In 2014, we finally saw progress when voters in Berkeley, California, became the first city in the country to pass a tax on sugary drinks. The one-cent-per-ounce tax revenue is used to fund nutrition and health programs. Then in 2016, after two previous failed attempts, Philadelphia became the second US city to pass a sugary drink tax. The city’s tax of 1.5-cents-per-ounce will be used to fund programs such as citywide pre-K education and improving parks, recreation centers and libraries.

The wins in Berkeley and Philadelphia made it possible for other cities to consider similar taxes. Advocates adapted their approaches; they learned from previous campaign failures and successes.

Eric Batch, vice president of government relations for the Western States Affiliate of the American Heart Association, says that November 2016 ballot initiatives in Albany, San Francisco, and Oakland, California, were successful, in part, because advocates learned from prior campaigns and adjusted their tactics and messaging.

“The campaigns were very intentional about who the voices and faces leading the initiatives were …  advocates also made a powerful argument to consumers that in purchasing sugary beverages, and especially for working families, that spending limited resources on products that are bad for you, is much more expensive in the long run in terms of the diseases to which they contribute – far more expensive than a penny per ounce tax” he said.

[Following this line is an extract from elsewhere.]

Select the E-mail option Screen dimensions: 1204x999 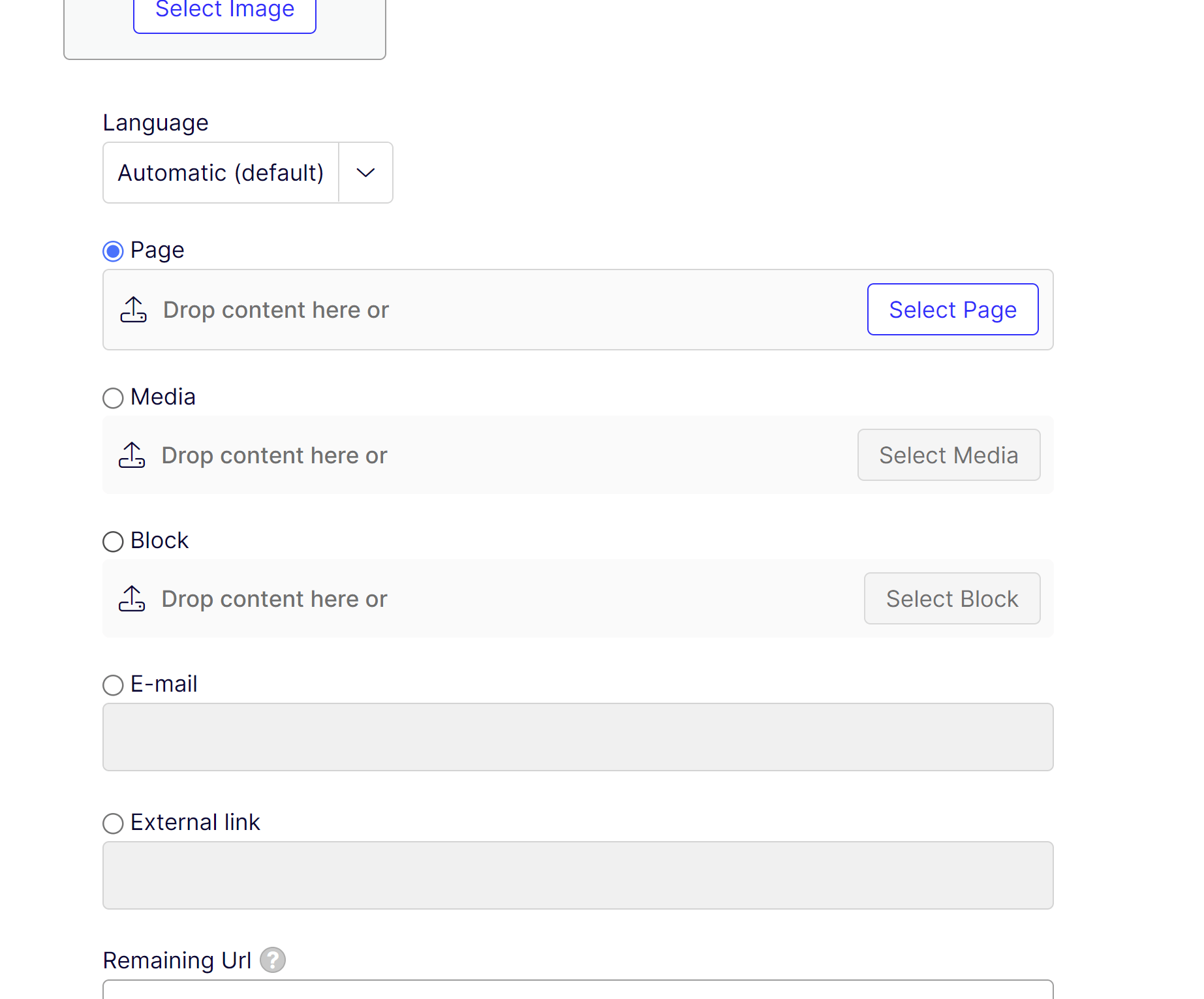click(x=112, y=684)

As in past efforts to tax sugary drinks, the beverage industry poured massive resources into trying to defeat the ballot initiatives. In California alone it was estimated that they spent approximately $30 million, making it one of the most expensive locally based ballot initiatives in that state’s history. 

The beverage industry attempted to portray the tax increases as a grocery tax, spending millions on television and newspaper ads, on social media, and on direct mail campaigns, claiming that the tax would hurt “working families.”  But Batch says that those claims quickly fell apart when the campaigns urged voters to follow the money - and in this case, only the beverage association was spending money opposing the tax. If it were truly a grocery tax, there would have been other interests opposing it.”

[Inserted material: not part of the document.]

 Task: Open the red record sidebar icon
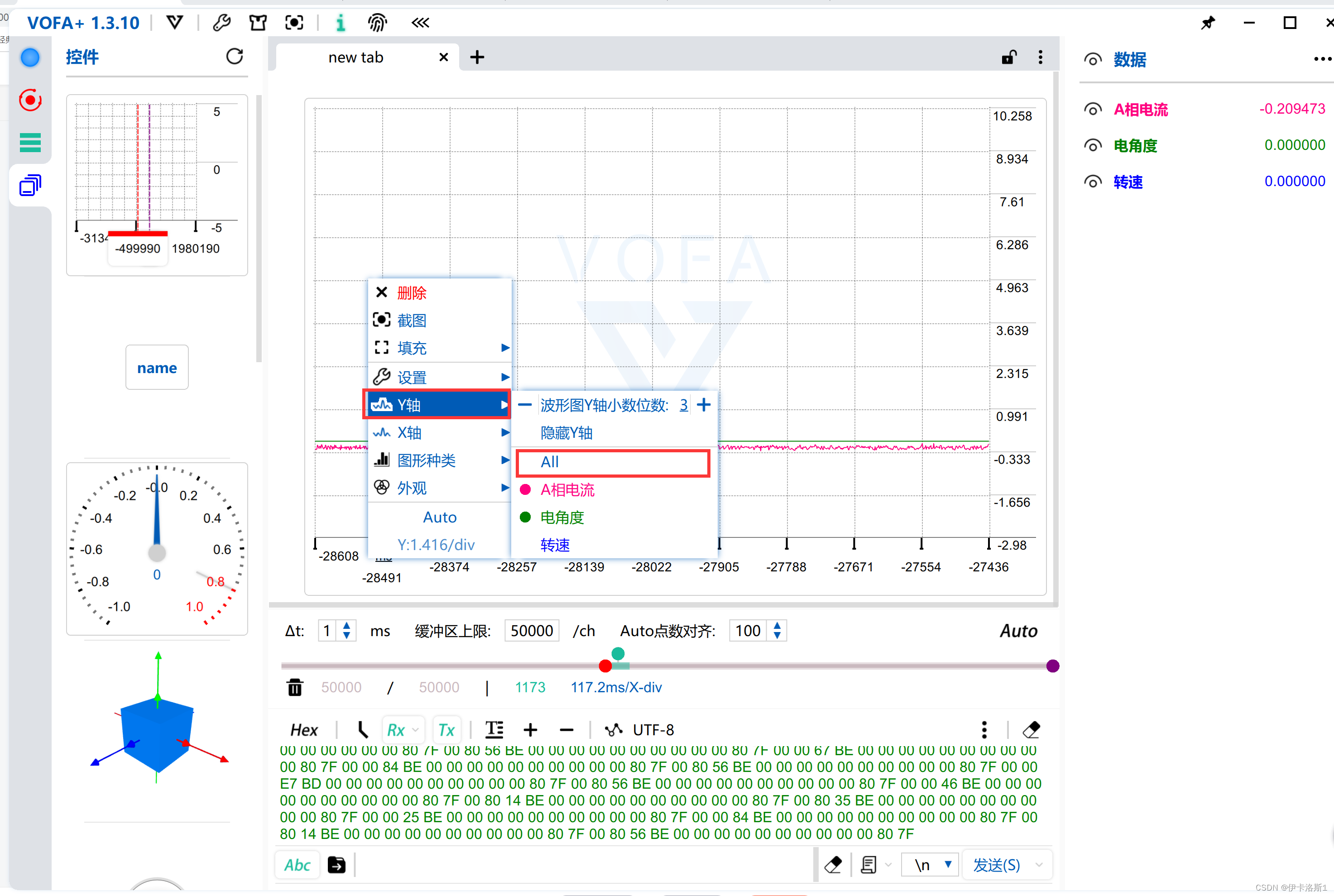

But that was not the only progress, change was happening around the country.  In Boulder, Colorado, voters passed Measure 2H, a 2 cents-per-ounce sugary drink tax that will fund programs geared towards improving access to healthy foods and beverage options. In Cook County, Illinois, population 5.25 million, the County Council approved a penny-per-ounce sweetened drink tax that would have raised $200 million in revenue to support community needs for residents and visitors but was later reversed.

In Seattle, the beverage industry also opposed efforts to get the city council to pass a sugary drink tax, recruiting retailers and union members to argue that the tax would affect jobs and profits.

Lindsay Hovind, senior director of government relations for the American Heart Association in Seattle and one of the sugary drink tax campaign’s leaders, says the opposition was able to be overcome because of the opportunities the tax provided.

“The tax created a two-fold opportunity,” she says.  “The tax itself would improve health by reducing consumption of sugary drinks, and by strategically investing the revenue raised it would improve access to healthy food and reduce disparities in education.”

Those two factors, coupled with a broad base of support among health, education and social justice groups, and a strong champion city councilmember, resulted in the tax being approved by the city council with a 7 to 1 vote.

Carter Headrick, director of state and local obesity policy for American Heart Association, said that the negative health impacts of soda and sugary drinks are becoming more known among policymakers and the American public alike. In fact, a September 2017 POLITICO-Harvard poll found that 57 percent of respondents supported taxing soda and other sugary drinks to raise money for preschool and children’s health programs and to help address the problem of weight-related diseases.[1]

Headrick sees the recent sugary drink tax victories as creating other tax opportunities in other cities and potentially even at the state level. “Momentum for sugary drink taxes is really growing – it clearly shows the beginning of a national movement,” he said.